**DESCRIPTION OF THE TASK:**
Beginning at the line that contains "Instruction: Delete query B with trash icon" and finishing at the line that contains "the search field", output the data below exactly. Include both end lines and no pictures.

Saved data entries

^^^^

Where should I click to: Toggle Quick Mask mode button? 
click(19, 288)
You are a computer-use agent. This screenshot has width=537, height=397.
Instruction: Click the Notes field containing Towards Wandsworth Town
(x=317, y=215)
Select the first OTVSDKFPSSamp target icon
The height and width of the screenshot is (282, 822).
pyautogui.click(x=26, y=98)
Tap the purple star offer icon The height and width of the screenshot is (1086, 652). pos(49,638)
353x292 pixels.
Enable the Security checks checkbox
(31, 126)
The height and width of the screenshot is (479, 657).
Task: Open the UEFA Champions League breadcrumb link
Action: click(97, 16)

^^^^

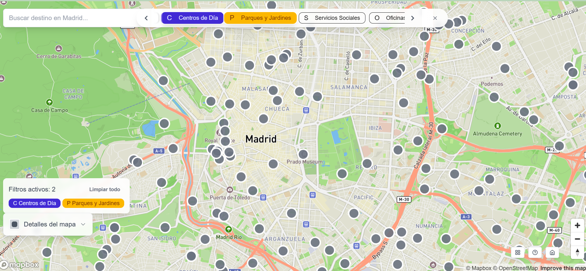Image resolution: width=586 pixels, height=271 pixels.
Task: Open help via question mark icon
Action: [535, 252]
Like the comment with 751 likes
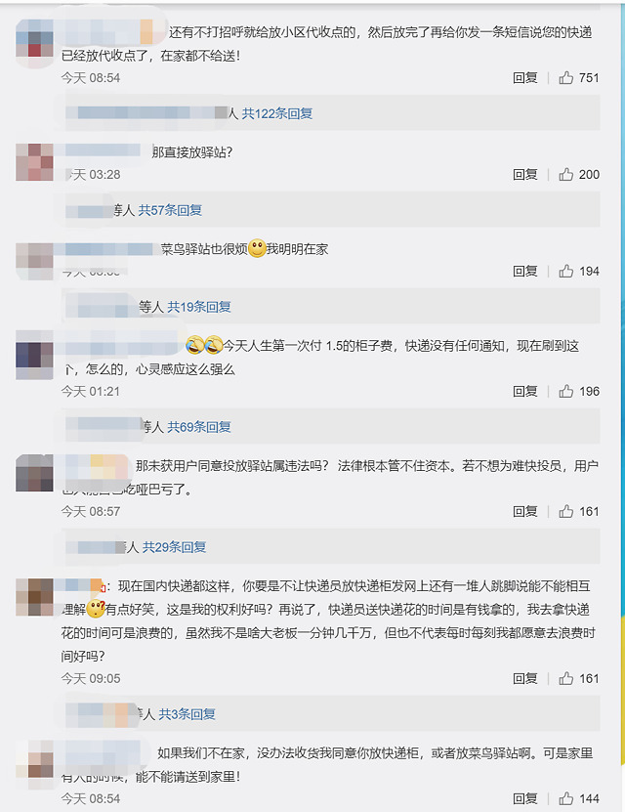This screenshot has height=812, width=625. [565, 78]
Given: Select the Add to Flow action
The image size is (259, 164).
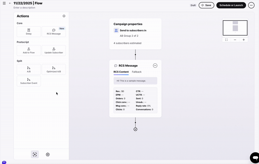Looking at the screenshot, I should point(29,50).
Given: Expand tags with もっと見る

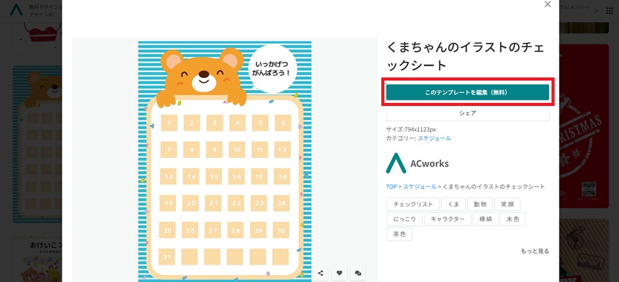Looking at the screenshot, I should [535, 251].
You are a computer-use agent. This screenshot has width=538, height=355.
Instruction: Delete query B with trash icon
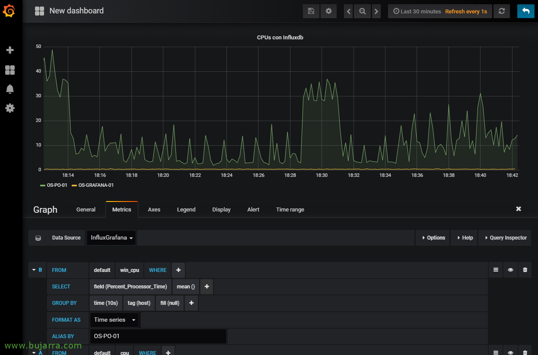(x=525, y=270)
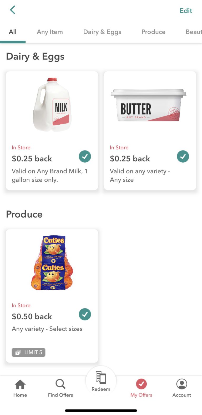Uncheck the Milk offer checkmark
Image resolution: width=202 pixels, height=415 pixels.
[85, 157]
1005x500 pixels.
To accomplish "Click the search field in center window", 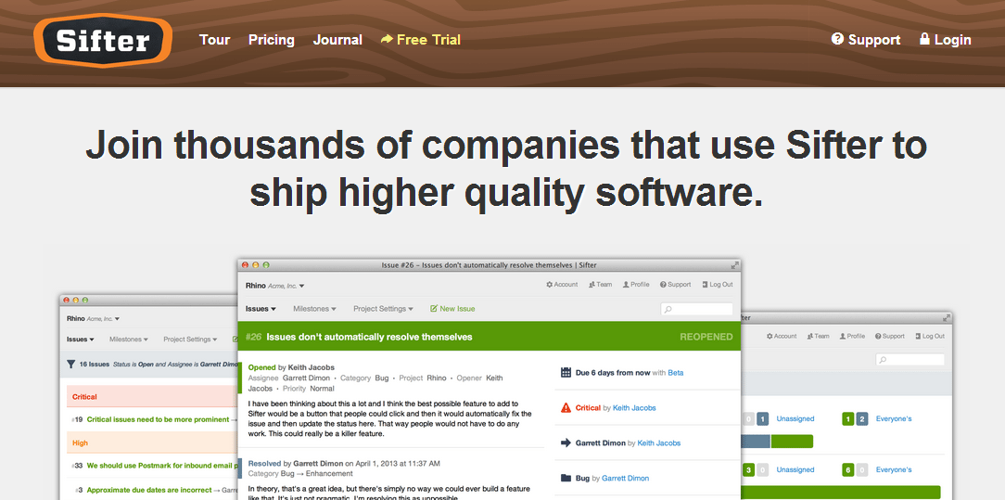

^^^^

**ANSWER SPACE:**
Instruction: Delete query B with trash icon
(x=525, y=270)
Uncheck the Milk offer checkmark
Image resolution: width=202 pixels, height=415 pixels.
[85, 157]
1005x500 pixels.
To accomplish "Click the search field in center window", 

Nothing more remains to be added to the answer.